___ RECORDS SUPPLIED

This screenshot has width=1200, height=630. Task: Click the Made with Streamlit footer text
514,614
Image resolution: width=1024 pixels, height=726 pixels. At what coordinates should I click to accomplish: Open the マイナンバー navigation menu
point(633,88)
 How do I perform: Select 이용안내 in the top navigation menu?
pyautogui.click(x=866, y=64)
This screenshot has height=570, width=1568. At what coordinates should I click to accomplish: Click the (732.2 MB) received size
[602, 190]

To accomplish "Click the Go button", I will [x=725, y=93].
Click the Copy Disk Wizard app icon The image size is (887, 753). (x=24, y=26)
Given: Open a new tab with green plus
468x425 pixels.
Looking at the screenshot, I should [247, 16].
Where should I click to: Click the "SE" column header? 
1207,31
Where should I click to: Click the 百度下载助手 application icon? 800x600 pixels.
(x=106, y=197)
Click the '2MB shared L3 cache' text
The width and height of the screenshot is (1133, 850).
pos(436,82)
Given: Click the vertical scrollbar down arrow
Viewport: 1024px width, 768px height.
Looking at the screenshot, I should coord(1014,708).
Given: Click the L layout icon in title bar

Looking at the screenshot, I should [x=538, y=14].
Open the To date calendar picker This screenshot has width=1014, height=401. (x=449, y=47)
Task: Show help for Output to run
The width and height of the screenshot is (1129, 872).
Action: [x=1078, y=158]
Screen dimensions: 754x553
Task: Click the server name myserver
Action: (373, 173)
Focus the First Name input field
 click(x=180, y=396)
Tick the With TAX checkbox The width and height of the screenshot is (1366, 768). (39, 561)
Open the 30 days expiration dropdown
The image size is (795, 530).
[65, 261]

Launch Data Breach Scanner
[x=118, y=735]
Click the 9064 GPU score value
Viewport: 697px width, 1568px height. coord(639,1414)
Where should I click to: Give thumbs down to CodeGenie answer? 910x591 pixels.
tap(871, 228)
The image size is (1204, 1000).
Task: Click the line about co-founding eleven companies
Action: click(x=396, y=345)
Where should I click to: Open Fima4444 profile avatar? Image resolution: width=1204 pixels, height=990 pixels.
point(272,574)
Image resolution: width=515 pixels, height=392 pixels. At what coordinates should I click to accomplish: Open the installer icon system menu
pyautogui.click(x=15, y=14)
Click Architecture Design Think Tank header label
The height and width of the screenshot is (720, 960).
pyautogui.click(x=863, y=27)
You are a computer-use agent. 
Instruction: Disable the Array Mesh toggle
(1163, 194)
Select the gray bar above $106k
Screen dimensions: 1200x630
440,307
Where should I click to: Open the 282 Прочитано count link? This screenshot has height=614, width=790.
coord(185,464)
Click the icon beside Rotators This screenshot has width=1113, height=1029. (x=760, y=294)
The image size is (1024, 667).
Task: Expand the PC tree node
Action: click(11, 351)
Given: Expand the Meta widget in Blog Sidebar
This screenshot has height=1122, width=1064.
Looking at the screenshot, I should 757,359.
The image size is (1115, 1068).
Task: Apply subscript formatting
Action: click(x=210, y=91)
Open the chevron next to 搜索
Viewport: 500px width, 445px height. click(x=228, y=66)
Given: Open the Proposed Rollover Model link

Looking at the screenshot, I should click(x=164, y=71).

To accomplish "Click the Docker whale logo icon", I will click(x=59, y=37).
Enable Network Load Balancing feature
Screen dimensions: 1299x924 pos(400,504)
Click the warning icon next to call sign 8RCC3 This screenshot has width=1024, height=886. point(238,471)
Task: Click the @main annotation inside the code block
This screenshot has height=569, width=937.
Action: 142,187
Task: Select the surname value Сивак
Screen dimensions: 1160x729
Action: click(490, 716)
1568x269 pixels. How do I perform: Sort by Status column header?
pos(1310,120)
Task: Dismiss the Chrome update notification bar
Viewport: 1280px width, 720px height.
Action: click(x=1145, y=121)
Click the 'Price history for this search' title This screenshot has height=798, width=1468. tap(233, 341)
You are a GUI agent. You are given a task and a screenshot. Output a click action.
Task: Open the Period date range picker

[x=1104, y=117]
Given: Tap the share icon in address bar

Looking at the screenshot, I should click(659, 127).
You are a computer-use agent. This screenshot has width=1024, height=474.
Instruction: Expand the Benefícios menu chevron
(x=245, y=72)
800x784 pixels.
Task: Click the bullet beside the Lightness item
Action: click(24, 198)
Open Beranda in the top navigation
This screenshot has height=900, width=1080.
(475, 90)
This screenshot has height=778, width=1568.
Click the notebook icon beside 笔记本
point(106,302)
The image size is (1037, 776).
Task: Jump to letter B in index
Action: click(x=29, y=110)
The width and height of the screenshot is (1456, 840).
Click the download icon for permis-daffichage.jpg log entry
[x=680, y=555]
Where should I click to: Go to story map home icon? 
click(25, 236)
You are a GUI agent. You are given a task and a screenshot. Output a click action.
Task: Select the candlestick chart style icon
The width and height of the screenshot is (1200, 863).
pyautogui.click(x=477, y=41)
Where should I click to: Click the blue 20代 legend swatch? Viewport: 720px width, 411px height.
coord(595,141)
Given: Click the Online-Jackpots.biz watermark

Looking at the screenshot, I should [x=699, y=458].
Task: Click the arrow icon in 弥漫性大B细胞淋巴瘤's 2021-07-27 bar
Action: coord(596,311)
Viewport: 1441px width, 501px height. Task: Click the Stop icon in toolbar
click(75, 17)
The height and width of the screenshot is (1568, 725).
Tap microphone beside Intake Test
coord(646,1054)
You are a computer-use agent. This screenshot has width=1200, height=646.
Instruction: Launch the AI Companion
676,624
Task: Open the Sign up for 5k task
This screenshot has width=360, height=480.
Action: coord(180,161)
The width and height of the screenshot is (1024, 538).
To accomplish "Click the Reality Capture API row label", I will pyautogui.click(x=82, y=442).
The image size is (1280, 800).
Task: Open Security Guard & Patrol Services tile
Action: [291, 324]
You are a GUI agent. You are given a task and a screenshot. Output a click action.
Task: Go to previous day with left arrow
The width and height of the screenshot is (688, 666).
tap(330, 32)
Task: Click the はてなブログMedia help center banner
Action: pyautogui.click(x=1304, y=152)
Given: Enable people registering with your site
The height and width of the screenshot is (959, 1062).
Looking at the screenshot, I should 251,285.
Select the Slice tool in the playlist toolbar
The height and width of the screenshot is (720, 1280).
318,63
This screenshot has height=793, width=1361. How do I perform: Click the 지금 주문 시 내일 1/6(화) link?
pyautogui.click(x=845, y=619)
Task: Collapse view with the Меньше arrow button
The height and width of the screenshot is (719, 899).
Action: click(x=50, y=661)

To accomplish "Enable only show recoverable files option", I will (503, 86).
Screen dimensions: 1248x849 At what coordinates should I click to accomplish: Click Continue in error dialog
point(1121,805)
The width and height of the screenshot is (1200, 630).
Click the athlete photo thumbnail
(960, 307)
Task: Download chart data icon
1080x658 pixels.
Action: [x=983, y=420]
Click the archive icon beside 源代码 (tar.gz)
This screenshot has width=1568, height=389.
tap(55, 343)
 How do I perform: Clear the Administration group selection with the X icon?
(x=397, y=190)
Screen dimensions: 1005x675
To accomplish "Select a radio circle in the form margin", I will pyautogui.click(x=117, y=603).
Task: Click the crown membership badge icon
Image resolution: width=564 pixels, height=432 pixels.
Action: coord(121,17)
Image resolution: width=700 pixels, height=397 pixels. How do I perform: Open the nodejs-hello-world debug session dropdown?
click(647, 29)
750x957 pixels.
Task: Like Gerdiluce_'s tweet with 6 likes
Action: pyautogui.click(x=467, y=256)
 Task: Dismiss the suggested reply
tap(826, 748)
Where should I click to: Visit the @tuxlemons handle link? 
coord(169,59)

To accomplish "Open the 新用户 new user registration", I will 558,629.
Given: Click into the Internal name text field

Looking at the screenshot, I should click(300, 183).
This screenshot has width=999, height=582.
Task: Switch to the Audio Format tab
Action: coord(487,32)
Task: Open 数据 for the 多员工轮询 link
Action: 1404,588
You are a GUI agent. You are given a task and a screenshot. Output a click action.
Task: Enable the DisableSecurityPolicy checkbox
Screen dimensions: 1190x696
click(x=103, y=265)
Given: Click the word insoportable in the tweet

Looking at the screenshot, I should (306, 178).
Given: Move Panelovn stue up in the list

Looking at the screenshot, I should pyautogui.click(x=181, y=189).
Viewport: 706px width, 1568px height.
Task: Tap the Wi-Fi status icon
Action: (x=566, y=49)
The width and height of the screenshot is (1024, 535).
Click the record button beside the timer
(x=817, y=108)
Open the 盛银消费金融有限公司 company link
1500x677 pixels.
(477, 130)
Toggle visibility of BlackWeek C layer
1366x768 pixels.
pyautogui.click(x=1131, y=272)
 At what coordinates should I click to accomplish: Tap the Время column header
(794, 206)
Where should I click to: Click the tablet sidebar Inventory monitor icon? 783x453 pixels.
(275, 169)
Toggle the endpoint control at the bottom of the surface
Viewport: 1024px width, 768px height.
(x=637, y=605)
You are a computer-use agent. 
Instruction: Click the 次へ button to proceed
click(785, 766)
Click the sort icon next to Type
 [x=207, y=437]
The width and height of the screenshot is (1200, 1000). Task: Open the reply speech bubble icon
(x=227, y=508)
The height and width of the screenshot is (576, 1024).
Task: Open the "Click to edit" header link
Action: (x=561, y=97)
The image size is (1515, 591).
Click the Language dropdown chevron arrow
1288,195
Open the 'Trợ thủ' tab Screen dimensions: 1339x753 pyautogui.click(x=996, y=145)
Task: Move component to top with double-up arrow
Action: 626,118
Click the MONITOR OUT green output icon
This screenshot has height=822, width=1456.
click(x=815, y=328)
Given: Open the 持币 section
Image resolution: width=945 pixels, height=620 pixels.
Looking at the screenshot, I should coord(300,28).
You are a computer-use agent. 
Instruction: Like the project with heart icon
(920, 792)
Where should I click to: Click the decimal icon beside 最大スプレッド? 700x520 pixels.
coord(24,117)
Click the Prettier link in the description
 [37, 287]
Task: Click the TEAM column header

______

Give again, unchanged, the lines running from the top of the material above through the line that has "Given: Click the vertical", and nothing more.

This screenshot has width=1200, height=630. Task: Click the Made with Streamlit footer text
514,614
Image resolution: width=1024 pixels, height=726 pixels. At what coordinates should I click to accomplish: Open the マイナンバー navigation menu
point(633,88)
 How do I perform: Select 이용안내 in the top navigation menu?
pyautogui.click(x=866, y=64)
This screenshot has height=570, width=1568. At what coordinates should I click to accomplish: Click the (732.2 MB) received size
[602, 190]

To accomplish "Click the Go button", I will [x=725, y=93].
Click the Copy Disk Wizard app icon The image size is (887, 753). (x=24, y=26)
Given: Open a new tab with green plus
468x425 pixels.
Looking at the screenshot, I should [247, 16].
Where should I click to: Click the "SE" column header? 
1207,31
Where should I click to: Click the 百度下载助手 application icon? 800x600 pixels.
(x=106, y=197)
Click the '2MB shared L3 cache' text
The width and height of the screenshot is (1133, 850).
pos(436,82)
Given: Click the vertical scrollbar down arrow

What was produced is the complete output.